Companies take drastic measures to shore up their finances
Chances are you own stock in ExxonMobil Corp.
whether you know it or not.
It’s found in some 2,553 mutual funds and numerous exchange-traded funds, for example. That’s on top of the approximately 353,000 people who own it outright in their brokerage accounts.
Which is why news that the oil and gas giant is ending 401(k) matching for its 75,000 employees is a big deal. It’s a signal that XOM is worried about its dividend and is taking drastic measures to shore up the payout, currently 87 cents per quarter. The 401(k) news was first reported by Reuters.
The iconic industrial giant—whose roots stretch back to 1870, when John D. Rockefeller founded Standard Oil—has been on the financial defensive for some time. Earlier this year, ExxonMobil said it was slashing capital spending 30% to $23 billion. That’ll help maintain the dividend, which costs the company an estimated $15 billion a year.
The dividend has long been considered sacrosanct at ExxonMobil, a classic “widows and orphans” stock. And in a rarity in corporate America, the dividend has been hiked for 37 years in a row, making the company a rare “Dividend Aristocrat.” It’s a title that’s anointed to firms that raise their payouts each year for at least a quarter-century, and is considered a matter of great pride by the firm.
But the pandemic and resulting economic collapse which crushed energy prices has put the company in a vise.
“XOM’s balance sheet has been tested by the pandemic and the associated drop in crude oil prices, which have hurt operating cash flows,” writes CFRA analyst Stewart Glickman. “For 2020, we see the company as roughly cash flow neutral, and thus preservation of the dividend (so far) has entailed more borrowing.” He adds: “Assuming crude oil prices do not relapse, we think XOM can sustain the dividend without additional borrowing.”
This is pure guesswork, as the pandemic rolls on, including fears of so-called “second wave” that could further hurt energy demand and prices.
ExxonMobil’s move is the latest in a wave of corporate retrenchments that have occurred since the pandemic and accompanying economic crisis began six months ago.
Scores of companies have taken often drastic measures to shore up their balance sheets. Some companies laid off workers. Some furloughed them—a fancy word for a temporary layoff. Others cut or suspended 401(k) contributions to workers’ retirement plans. Others took it to shareholders, slashing, or in some cases, eliminating dividends. This is unquestionably painful for income-oriented investors who have come to rely on dividends to maintain a certain standard of living.

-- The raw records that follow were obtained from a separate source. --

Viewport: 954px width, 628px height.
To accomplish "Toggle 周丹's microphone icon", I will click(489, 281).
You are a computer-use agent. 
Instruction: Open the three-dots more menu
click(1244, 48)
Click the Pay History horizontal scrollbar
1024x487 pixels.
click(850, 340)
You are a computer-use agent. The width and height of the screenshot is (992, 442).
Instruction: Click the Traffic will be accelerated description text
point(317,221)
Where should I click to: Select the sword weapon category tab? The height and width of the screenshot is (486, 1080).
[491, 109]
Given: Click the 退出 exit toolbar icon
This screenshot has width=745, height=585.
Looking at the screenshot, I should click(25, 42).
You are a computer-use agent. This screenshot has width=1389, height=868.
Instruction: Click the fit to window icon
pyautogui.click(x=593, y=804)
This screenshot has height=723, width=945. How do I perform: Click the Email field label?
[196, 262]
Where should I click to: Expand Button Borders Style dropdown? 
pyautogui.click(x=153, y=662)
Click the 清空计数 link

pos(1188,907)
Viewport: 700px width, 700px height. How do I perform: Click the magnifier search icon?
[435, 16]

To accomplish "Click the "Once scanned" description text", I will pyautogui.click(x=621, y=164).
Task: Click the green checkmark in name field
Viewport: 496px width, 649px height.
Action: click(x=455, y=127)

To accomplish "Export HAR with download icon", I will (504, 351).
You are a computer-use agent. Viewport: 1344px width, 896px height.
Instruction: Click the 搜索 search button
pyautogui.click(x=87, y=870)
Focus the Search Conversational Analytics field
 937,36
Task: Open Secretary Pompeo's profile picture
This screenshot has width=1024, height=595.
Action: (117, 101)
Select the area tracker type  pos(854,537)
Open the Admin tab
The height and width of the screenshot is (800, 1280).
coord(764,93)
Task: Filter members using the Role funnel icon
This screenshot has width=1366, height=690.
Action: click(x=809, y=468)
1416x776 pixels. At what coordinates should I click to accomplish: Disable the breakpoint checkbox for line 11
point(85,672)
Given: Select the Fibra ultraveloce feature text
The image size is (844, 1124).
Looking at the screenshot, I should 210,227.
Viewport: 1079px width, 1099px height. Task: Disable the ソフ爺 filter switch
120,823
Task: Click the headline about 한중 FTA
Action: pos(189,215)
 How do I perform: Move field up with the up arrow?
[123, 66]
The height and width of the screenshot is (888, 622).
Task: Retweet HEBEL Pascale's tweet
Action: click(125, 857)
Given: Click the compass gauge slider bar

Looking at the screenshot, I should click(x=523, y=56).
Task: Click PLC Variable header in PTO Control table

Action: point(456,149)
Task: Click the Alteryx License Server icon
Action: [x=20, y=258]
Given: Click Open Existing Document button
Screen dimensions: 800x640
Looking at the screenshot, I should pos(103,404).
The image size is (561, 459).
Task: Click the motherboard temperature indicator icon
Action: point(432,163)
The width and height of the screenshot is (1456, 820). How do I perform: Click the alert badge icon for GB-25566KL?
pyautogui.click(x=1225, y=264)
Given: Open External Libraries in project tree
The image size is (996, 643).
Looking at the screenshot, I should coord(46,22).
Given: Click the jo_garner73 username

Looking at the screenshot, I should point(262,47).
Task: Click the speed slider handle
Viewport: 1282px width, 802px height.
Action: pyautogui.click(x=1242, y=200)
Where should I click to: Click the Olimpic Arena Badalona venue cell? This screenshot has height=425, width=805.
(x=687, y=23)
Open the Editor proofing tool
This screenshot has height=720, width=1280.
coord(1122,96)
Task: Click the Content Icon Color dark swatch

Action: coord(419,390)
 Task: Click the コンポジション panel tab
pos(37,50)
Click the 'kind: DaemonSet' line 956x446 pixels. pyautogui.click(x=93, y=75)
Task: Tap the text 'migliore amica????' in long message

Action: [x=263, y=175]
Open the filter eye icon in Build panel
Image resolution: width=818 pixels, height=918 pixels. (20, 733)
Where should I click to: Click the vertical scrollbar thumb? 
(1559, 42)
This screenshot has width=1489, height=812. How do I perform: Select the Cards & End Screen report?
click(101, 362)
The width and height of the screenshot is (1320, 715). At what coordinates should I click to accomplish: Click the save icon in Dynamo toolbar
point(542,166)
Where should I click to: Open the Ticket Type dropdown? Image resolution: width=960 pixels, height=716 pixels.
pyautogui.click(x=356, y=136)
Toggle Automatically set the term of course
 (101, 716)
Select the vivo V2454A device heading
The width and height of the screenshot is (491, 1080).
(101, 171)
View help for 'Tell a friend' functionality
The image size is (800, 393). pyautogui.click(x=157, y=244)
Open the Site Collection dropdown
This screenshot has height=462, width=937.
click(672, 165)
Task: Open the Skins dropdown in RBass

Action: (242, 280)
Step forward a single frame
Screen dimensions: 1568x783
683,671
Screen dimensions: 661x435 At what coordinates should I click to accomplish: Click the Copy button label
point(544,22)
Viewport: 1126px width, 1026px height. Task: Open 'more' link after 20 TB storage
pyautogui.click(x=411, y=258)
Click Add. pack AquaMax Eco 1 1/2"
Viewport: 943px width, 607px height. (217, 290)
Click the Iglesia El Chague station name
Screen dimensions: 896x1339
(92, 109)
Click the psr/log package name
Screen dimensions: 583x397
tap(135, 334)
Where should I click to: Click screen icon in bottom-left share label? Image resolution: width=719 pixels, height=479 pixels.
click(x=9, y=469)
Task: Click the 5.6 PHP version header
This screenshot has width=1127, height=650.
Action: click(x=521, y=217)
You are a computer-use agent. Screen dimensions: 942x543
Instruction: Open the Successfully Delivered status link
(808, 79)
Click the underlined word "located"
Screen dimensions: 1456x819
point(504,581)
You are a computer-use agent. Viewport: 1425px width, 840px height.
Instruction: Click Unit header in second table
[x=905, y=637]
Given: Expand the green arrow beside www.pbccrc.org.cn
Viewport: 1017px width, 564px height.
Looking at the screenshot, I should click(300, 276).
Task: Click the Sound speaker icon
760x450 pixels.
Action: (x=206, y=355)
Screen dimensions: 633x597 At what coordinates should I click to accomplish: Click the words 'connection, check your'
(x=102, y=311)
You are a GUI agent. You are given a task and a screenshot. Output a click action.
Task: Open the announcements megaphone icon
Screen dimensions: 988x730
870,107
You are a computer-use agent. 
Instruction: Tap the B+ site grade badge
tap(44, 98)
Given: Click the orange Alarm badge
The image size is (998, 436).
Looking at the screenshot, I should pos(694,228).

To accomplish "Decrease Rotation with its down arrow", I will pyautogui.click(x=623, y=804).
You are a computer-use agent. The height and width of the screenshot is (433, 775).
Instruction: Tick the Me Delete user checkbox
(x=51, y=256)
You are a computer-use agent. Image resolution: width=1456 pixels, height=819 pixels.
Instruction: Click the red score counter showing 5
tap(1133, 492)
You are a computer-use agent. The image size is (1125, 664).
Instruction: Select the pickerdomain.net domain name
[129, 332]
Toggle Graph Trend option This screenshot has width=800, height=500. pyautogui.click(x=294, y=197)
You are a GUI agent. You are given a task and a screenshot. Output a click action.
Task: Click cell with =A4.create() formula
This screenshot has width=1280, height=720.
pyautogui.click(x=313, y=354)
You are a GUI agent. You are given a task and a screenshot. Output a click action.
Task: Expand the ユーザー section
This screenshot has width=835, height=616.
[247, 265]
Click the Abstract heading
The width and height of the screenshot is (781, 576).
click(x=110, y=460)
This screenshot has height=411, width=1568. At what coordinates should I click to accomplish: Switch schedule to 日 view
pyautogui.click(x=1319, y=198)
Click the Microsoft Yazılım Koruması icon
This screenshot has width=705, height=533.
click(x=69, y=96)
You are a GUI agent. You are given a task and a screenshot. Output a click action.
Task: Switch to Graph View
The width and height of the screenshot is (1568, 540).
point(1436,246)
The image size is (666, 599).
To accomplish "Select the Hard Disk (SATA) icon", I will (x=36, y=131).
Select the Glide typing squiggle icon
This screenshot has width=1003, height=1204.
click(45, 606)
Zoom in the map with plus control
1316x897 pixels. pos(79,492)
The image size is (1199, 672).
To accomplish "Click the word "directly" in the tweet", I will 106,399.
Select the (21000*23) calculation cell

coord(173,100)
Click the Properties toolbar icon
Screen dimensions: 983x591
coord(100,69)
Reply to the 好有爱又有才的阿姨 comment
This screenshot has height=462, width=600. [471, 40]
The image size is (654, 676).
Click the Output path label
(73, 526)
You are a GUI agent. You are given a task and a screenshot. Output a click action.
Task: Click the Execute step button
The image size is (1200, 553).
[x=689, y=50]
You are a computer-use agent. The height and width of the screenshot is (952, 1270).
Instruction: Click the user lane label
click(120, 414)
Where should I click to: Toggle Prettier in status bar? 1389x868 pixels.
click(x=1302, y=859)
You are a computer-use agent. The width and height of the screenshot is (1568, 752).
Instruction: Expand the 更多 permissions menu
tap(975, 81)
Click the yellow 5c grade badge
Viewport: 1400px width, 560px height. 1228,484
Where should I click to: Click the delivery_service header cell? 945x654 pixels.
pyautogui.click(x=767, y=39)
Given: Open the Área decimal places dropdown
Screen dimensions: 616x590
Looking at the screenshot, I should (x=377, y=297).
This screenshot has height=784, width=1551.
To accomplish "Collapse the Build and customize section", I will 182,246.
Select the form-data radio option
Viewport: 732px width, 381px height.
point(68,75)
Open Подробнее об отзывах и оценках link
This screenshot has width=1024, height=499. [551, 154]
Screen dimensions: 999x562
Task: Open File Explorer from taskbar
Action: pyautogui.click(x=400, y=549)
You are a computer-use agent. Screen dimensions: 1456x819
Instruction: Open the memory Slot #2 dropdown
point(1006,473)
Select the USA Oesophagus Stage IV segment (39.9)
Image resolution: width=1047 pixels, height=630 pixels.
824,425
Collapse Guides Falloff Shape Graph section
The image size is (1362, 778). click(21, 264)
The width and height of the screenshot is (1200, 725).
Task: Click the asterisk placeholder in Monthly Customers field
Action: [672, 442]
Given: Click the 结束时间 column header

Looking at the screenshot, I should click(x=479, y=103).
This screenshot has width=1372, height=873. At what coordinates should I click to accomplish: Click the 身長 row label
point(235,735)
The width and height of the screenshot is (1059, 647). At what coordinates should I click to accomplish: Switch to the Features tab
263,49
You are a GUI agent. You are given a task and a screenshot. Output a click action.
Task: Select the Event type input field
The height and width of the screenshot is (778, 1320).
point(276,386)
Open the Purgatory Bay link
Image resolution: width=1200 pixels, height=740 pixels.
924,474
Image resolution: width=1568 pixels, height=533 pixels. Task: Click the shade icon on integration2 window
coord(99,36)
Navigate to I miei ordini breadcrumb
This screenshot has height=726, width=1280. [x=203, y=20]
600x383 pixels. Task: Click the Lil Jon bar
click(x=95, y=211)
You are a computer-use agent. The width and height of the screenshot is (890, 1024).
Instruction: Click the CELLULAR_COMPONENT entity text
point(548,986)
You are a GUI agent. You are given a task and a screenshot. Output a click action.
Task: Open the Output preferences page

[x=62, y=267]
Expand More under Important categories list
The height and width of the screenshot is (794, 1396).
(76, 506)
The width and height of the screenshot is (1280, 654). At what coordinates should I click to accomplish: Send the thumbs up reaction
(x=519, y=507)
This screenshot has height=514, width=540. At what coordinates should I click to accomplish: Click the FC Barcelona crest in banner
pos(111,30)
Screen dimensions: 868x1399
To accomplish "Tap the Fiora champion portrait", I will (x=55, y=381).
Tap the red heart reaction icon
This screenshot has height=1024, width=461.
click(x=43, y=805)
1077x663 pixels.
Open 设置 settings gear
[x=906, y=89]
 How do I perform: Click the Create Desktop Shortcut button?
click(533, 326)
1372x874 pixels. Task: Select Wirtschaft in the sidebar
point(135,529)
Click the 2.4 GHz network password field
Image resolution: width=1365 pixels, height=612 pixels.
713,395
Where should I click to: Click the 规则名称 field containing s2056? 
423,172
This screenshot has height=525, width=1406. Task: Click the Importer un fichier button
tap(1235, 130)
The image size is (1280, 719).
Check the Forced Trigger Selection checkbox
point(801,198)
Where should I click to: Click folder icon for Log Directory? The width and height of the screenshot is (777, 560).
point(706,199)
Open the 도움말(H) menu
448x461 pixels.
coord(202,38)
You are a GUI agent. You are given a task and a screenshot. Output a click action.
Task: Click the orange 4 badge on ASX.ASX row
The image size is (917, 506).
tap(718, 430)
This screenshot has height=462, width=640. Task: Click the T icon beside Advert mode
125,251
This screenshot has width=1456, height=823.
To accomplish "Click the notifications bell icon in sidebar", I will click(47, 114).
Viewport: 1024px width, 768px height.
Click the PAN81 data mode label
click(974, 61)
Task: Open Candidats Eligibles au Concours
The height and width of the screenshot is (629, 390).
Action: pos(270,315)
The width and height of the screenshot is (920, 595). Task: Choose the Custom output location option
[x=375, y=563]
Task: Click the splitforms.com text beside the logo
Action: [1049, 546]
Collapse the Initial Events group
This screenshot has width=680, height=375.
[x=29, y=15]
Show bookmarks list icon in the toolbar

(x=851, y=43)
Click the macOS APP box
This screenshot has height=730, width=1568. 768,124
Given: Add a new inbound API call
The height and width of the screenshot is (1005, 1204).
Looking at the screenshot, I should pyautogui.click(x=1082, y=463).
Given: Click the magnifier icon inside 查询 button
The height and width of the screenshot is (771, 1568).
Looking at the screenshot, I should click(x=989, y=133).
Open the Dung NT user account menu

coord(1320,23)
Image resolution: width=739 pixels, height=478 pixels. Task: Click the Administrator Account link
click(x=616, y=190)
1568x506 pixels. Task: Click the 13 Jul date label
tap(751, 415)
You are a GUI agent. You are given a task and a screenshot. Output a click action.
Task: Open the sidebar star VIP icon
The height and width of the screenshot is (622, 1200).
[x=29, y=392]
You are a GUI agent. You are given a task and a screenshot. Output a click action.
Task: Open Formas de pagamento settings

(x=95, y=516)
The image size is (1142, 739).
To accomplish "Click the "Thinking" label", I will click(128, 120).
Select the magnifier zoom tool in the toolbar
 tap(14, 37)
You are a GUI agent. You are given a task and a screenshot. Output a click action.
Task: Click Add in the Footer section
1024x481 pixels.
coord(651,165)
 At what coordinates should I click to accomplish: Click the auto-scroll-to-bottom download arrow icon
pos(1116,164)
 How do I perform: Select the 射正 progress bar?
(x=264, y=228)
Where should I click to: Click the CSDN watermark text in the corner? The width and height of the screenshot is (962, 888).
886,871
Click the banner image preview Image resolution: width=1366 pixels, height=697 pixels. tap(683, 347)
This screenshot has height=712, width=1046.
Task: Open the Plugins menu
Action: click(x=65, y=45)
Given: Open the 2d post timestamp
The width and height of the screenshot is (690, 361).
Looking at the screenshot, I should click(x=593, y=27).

ExxonMobil, which just last week reported its second consecutive quarter of losses, amid “global oversupply and COVID-related demand impacts,” has said it remains committed to its dividend. But other oil majors have slashed theirs. Two examples: This spring, Royal Dutch Shell
cut its dividend for the first time in 80 years; BP
—after saying it was also committed to its dividend—announced a 50% cut two days ago.